Once the line containing "You are a GUI" is found in the records below, return it and each following line exactly, up to and including the line containing "The image size is (1247, 660).", and nothing else.

[The input Boundary: Start]

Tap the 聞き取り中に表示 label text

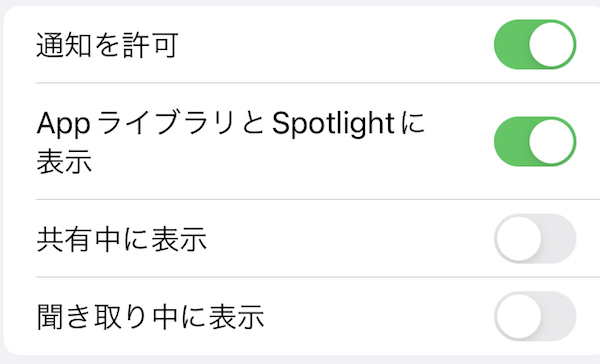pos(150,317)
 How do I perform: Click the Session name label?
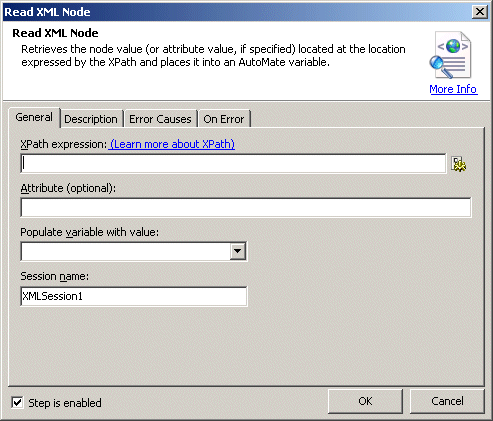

[The input Boundary: End]
[The input Boundary: Start]

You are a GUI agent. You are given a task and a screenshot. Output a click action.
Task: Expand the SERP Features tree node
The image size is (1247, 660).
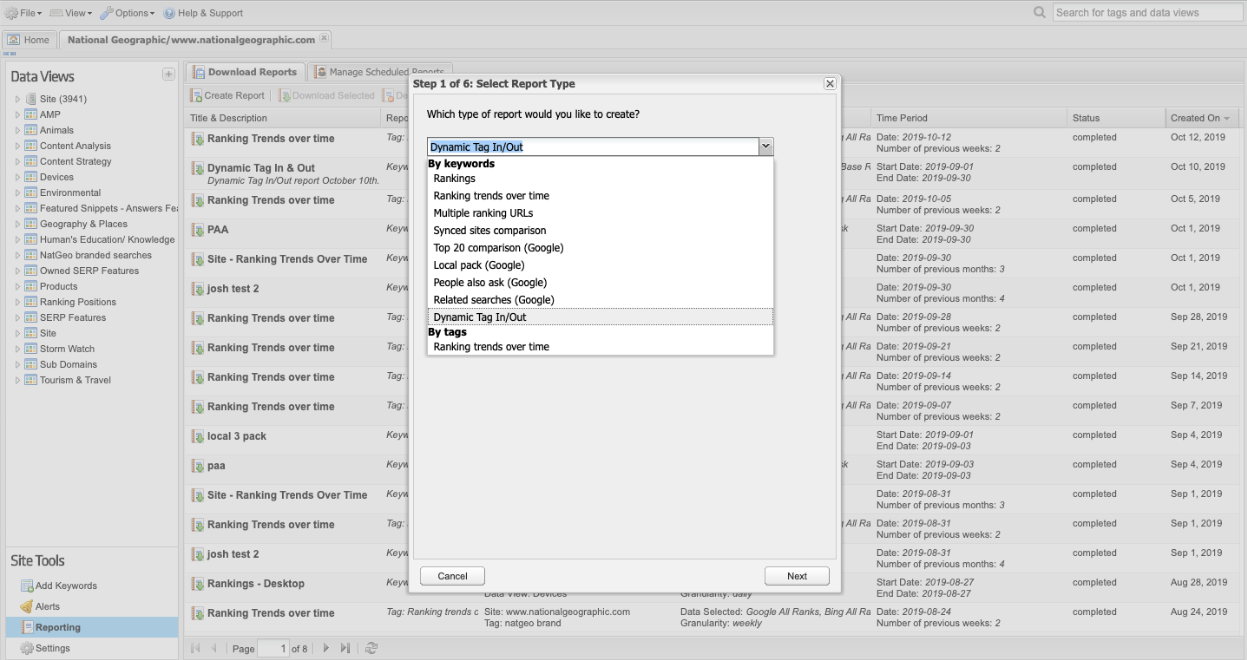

[The input Boundary: End]

Response for this exercise:
You are a GUI agent. You are given a task and a screenshot. Output a click action.
Task: Expand the SERP Features tree node
The image size is (1247, 660).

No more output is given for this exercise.